Have An Uneasy Relationship With Your Photo ID? This May Give You Hope

It was not so long ago that photos displaying a bad hair day or an acne breakout could be safely locked away in the privacy of a bottom drawer.

Some of you might remember the luxury of being able to pick and choose which photo of your person would escape for public consumption. Remember sitting around with friends looking through photo albums that had passed through the family’s Censorship Department? Apart from your passport photo for which you were always suitably attired and somewhat somber, there were generally no photos circulating out there for which you had not primped and prepared. And all of this before the days of Photoshop.

Let’s roll the film forward (pun intended) to the present day in which photo ID cards abound. Apart from having a photo album on tap via a smart phone, most people walk around with a photo album of bureaucratic memories in their wallets. An absolute highlight reel of bureaucratic encounters and of putting your best worst face forward.

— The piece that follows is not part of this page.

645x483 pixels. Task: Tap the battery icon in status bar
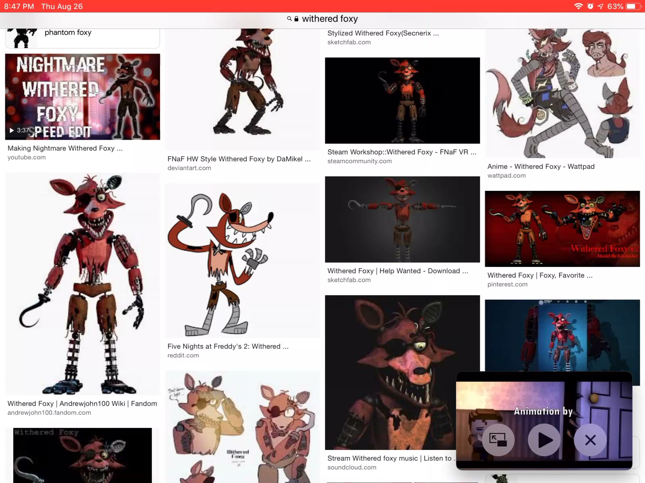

Rowan Atkinson funny ID photo

Some of my personal chart topping looks are:

  • Drawn, Haggard And Sunburned at the Motor Registry
  • You’re Kidding, A Photo, Really? at my local social club
  • You’re a Security Guy Taking This In A Dimly Lit Dungeon Using a Two Bit Camera at my work place
  • Gonna Have To Live With This Legacy For As Long as I Work Here also at my work place

Now, I don’t know about you, but the question of whether I’m going to have a photo taken on any given day is not on my daily morning checklist. It is enough to race out of the house in the morning with two matching shoes. I can’t tell you how many times I have confused navy with black in the early morning light. As a business woman, I know I’m not meant to talk about this. We are after all high-powered, multitasking infallible Amazons! But, a straw poll of some of my fellow working friends reveals that this is more common than the polished, together, high-powered female business fraternity have you believe.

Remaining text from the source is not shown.